> _YOUR OBJECTIVE_: Reproduce nothing but the lines from the one with "Instruction: Enter fullscreen" down to the last line of the data below.

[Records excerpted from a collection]
========================================

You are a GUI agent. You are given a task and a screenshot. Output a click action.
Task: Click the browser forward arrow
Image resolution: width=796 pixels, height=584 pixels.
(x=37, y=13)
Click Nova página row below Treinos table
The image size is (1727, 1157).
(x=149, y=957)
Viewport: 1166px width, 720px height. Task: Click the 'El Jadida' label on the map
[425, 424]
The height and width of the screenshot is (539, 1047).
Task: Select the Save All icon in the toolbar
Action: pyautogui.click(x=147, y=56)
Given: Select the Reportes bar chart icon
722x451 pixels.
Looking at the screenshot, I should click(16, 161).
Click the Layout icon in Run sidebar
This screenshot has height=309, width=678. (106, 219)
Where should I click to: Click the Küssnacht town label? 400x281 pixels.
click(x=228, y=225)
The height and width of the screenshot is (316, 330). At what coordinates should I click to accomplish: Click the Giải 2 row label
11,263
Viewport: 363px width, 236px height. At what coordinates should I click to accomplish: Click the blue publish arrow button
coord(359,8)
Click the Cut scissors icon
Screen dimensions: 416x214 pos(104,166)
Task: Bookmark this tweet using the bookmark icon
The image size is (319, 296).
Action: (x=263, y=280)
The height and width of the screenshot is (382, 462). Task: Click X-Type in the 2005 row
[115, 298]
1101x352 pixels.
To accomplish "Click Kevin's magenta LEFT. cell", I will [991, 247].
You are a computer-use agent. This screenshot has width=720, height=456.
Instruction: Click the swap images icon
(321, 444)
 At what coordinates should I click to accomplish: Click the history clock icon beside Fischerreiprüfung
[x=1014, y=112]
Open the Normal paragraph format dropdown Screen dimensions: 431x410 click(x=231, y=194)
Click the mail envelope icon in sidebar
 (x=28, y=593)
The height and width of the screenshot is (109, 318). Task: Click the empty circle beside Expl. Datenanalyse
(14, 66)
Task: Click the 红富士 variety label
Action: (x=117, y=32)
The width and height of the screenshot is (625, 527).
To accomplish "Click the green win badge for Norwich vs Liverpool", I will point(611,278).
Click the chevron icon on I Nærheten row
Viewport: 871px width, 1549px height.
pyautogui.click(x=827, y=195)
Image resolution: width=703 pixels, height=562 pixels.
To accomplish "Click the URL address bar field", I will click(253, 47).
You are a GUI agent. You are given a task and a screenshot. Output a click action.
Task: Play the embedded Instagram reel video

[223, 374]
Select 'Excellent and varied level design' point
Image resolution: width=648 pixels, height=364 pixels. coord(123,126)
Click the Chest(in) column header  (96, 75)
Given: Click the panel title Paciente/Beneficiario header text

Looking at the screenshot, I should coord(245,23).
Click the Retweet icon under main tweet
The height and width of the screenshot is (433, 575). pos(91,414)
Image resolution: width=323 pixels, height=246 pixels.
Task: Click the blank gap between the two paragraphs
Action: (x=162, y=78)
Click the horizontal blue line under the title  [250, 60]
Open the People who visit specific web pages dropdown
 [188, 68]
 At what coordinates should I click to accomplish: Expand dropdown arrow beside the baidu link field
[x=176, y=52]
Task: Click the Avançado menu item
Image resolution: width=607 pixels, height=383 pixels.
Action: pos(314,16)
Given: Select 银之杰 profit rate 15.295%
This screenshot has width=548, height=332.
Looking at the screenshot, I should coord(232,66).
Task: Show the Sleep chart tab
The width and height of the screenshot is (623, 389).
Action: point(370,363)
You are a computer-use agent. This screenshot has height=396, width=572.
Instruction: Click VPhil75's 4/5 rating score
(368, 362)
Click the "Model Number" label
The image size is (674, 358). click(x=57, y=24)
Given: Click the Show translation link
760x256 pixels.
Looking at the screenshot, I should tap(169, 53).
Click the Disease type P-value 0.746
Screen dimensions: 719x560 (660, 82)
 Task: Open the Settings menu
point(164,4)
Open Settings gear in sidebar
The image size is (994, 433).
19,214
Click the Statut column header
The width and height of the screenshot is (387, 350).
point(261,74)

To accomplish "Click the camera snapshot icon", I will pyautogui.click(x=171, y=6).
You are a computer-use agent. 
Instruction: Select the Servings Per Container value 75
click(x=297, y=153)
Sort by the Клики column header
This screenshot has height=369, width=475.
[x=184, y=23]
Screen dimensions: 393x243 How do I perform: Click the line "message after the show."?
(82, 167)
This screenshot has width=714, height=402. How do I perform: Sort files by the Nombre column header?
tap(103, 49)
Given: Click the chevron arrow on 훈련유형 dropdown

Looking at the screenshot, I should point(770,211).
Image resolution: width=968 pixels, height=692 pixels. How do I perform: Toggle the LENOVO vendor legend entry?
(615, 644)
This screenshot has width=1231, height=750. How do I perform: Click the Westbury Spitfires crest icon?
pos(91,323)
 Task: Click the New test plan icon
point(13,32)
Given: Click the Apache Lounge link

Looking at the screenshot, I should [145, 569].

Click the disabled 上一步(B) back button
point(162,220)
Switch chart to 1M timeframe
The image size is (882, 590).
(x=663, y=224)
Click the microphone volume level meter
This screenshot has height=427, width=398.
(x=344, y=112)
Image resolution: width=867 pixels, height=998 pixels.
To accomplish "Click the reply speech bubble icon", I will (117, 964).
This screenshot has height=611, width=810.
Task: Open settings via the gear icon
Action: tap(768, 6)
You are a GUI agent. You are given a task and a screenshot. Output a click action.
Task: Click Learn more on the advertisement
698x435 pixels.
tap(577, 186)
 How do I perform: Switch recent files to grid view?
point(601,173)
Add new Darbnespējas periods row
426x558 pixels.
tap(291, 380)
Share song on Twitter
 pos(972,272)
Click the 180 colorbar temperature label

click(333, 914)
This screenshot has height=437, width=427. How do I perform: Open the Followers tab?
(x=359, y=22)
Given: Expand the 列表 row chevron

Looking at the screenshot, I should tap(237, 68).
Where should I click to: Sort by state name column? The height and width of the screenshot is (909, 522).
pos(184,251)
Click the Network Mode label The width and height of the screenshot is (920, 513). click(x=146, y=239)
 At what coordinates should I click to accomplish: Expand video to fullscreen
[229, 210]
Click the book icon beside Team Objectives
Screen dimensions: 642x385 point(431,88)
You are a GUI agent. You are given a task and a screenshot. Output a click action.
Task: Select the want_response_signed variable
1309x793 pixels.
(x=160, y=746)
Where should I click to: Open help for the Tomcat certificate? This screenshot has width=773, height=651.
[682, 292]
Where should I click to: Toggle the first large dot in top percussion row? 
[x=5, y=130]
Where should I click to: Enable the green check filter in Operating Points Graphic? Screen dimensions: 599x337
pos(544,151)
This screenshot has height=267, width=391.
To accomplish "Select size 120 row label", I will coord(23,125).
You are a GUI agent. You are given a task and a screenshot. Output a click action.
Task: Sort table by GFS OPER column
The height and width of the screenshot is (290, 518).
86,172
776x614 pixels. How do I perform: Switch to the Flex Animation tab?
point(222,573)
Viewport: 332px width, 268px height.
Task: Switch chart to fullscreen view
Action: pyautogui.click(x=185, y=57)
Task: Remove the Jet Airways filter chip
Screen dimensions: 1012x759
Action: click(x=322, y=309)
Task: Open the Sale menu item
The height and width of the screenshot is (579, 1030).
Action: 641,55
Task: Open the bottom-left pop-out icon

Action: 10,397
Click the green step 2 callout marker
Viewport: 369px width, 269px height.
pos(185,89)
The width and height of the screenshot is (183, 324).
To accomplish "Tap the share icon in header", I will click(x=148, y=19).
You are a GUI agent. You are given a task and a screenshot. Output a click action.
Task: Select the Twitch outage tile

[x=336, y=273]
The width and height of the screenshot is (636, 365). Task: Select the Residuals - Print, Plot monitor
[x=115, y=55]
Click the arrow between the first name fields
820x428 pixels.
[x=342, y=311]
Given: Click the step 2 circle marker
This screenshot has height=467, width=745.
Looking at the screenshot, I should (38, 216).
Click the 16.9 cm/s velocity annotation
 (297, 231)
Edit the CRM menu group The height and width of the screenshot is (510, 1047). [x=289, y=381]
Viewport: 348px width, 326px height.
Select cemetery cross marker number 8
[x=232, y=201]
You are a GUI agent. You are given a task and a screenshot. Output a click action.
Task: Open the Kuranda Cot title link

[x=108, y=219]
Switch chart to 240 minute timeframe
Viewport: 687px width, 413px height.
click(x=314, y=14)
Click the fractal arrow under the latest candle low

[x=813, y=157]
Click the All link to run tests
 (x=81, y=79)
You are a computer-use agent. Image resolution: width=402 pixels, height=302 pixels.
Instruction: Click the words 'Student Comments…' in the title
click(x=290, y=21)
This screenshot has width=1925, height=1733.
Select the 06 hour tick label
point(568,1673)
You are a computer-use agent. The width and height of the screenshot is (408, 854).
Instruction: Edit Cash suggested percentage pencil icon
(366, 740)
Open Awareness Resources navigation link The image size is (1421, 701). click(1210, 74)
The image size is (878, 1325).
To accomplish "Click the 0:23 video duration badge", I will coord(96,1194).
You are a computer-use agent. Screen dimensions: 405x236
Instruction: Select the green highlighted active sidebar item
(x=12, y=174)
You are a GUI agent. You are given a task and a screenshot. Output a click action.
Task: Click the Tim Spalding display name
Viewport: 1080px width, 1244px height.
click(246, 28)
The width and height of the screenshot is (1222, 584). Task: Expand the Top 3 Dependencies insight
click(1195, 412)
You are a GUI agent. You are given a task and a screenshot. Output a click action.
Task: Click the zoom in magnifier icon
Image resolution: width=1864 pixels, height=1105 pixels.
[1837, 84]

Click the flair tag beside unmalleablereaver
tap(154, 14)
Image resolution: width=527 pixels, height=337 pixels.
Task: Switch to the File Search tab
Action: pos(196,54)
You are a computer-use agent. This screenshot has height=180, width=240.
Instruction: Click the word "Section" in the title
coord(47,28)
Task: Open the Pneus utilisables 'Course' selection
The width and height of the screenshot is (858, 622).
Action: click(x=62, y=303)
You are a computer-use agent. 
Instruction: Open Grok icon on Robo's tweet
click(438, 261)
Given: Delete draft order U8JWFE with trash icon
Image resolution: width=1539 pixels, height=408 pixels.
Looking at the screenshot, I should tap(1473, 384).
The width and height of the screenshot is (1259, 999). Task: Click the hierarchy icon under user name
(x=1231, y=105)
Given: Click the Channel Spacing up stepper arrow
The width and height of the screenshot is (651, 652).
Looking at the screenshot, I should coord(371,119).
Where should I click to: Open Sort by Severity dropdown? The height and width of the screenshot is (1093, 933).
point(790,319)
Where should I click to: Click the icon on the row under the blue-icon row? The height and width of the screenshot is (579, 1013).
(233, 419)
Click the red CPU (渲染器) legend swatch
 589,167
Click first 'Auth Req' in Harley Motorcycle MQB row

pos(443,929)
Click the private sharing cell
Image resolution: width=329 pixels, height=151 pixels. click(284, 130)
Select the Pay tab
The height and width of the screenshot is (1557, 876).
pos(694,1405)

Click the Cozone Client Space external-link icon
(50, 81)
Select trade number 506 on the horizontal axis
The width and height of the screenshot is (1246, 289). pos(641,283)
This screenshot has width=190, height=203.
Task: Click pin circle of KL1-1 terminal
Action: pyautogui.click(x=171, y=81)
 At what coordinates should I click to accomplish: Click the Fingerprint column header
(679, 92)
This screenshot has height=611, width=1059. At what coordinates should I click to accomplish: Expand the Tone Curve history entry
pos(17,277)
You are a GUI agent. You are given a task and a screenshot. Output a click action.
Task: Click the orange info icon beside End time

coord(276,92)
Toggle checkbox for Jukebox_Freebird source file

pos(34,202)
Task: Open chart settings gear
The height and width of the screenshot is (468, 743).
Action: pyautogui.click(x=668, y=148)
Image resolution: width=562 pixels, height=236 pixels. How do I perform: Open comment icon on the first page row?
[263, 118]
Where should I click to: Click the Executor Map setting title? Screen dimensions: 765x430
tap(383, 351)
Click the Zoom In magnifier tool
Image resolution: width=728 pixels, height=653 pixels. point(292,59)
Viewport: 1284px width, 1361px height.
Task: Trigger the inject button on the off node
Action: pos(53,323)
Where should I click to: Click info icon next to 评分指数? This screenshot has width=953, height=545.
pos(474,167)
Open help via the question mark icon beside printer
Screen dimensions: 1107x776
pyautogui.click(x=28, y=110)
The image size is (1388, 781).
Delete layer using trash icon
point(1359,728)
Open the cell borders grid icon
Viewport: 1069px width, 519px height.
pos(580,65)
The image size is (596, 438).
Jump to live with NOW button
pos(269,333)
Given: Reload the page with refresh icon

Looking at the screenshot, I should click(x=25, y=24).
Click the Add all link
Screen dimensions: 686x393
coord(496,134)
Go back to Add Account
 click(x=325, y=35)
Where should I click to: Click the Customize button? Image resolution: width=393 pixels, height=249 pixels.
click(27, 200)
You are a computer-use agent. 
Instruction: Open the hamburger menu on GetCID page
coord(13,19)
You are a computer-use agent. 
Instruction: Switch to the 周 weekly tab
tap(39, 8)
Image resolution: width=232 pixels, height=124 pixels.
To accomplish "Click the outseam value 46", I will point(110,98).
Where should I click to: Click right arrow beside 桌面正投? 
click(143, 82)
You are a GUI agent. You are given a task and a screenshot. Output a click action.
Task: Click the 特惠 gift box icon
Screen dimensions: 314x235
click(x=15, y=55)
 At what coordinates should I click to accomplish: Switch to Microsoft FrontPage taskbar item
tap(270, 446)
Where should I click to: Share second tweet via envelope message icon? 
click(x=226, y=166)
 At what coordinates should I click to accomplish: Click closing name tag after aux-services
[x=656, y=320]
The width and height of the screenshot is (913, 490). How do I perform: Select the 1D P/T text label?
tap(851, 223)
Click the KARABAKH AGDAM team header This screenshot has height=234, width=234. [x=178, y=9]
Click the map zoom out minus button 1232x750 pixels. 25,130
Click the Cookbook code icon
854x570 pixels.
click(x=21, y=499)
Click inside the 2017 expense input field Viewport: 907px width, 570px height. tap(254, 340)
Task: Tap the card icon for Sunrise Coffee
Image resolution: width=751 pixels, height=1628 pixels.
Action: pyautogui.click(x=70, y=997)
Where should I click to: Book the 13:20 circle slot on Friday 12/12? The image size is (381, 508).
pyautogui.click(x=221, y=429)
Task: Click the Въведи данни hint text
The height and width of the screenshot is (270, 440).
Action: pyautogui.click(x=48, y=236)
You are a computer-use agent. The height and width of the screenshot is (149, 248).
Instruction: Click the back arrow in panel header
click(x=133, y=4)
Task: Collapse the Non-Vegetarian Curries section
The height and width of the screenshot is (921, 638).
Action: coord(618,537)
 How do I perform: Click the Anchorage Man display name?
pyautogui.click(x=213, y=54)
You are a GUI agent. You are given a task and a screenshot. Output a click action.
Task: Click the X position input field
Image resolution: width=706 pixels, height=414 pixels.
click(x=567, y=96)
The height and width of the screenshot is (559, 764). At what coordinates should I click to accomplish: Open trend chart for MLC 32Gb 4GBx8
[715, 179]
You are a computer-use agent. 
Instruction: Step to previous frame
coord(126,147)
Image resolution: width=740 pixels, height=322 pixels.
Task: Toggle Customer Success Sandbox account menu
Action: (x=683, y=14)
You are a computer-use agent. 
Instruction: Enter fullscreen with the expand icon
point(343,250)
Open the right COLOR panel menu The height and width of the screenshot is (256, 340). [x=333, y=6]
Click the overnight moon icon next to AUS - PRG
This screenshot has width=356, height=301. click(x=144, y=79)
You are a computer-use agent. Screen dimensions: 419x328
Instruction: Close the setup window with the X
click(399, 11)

========================================

> _ANSWER SECTION_:
Instruction: Enter fullscreen with the expand icon
point(343,250)
Open the right COLOR panel menu The height and width of the screenshot is (256, 340). [x=333, y=6]
Click the overnight moon icon next to AUS - PRG
This screenshot has width=356, height=301. click(x=144, y=79)
You are a computer-use agent. Screen dimensions: 419x328
Instruction: Close the setup window with the X
click(399, 11)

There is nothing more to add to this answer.